Pero el tirano no ha de volver triunfante a los brazos de sus adeptos. No regresará absuelto, sino desahuciado. Sus hijos de sangre o de complicidad recibirán un paquete fisiológico de fragilidad extrema.

Como lo hizo notar Viviana Díaz, el senador, hasta hoy vitalicio, ha pasado 473 días bajo arresto y en ese tiempo su figura ha perdido toda importancia política en el escenario chileno. Hoy es un pendón apestado que nadie quiere ondear. En ese tiempo, Pinochet ha sido reconocido --aun en su deterioro-- como arquetipo universal de hijo de puta, comedor de sangre, disfrutador del sufrimiento ajeno.

En su país podrán juzgarlo o no, desaforarlo o no, y esta disyuntiva colocará un marcador en el estado de la transición chilena: ¿Existe ya el estado de derecho? ¿Se ha abierto al menos una pequeña alameda para que transite la justicia? ¿Concederá el gobierno de Ricardo Lagos un resquicio para sanear el pasado? ¿Bajará Pinochet a la tumba en olor de impunidad?

Datos proporcionados ▸
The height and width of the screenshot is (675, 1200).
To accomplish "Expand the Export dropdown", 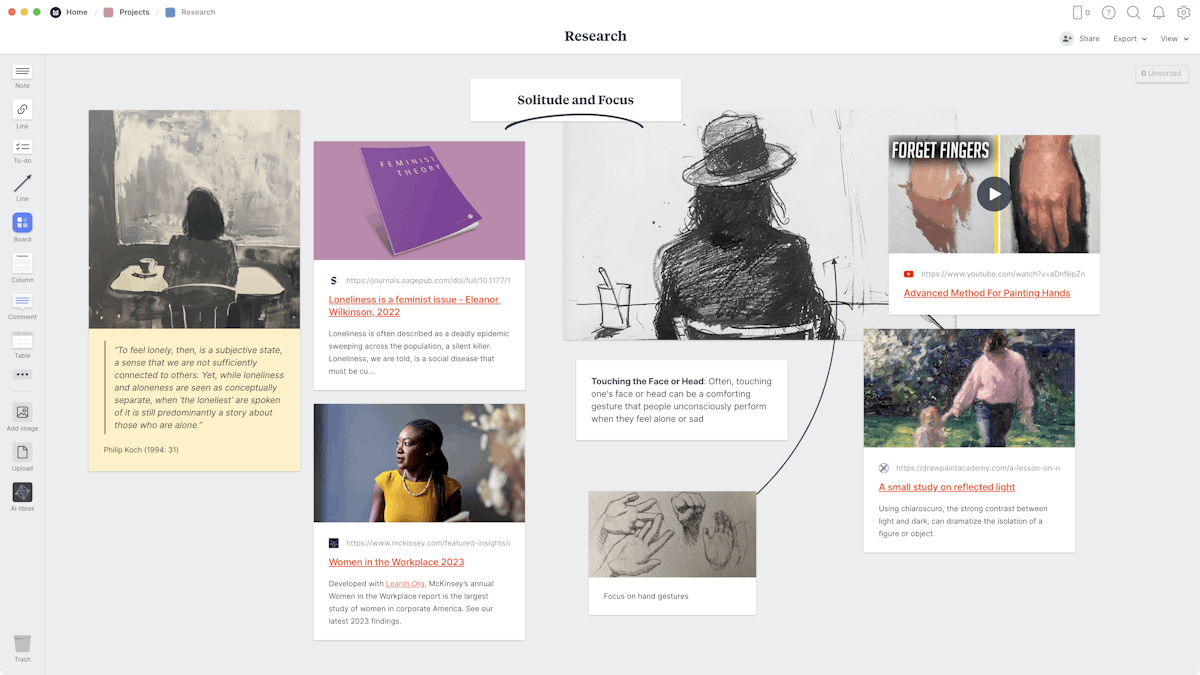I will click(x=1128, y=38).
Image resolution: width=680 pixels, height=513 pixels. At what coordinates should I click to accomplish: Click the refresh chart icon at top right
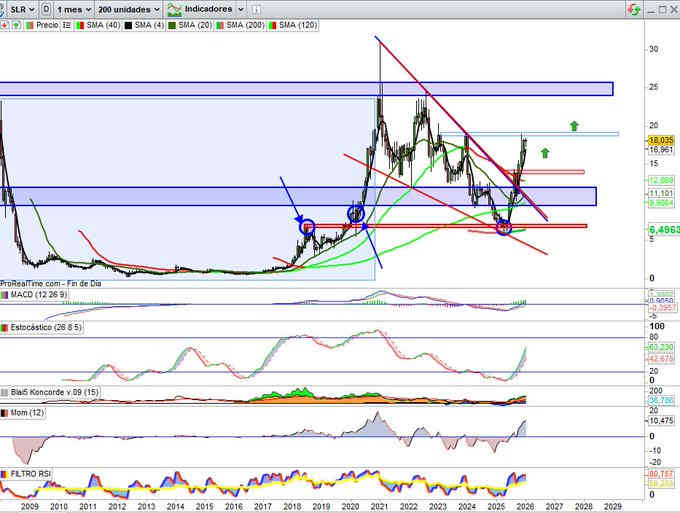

Lista de tareas ▸
1 – Cite literalmente el pasaje de la fuente que se inicia con las palabras que contienen «Pero el tirano» y concluye con «de fragilidad extrema.».
2 – De acuerdo con la fuente, ¿por qué resulta significativo para Chile que Pinochet sea juzgado o no en su país? Responda en una a tres oraciones.

Respuestas proporcionadas ▸
1 –
Pero el tirano no ha de volver triunfante a los brazos de sus adeptos. No regresará absuelto, sino desahuciado. Sus hijos de sangre o de complicidad recibirán un paquete fisiológico de fragilidad extrema.

2 – Resulta significativo porque esa disyuntiva colocará un marcador en el estado de la transición chilena. Mostrará, por ejemplo, si ya existe el estado de derecho y si el gobierno de Ricardo Lagos concederá un resquicio para sanear el pasado.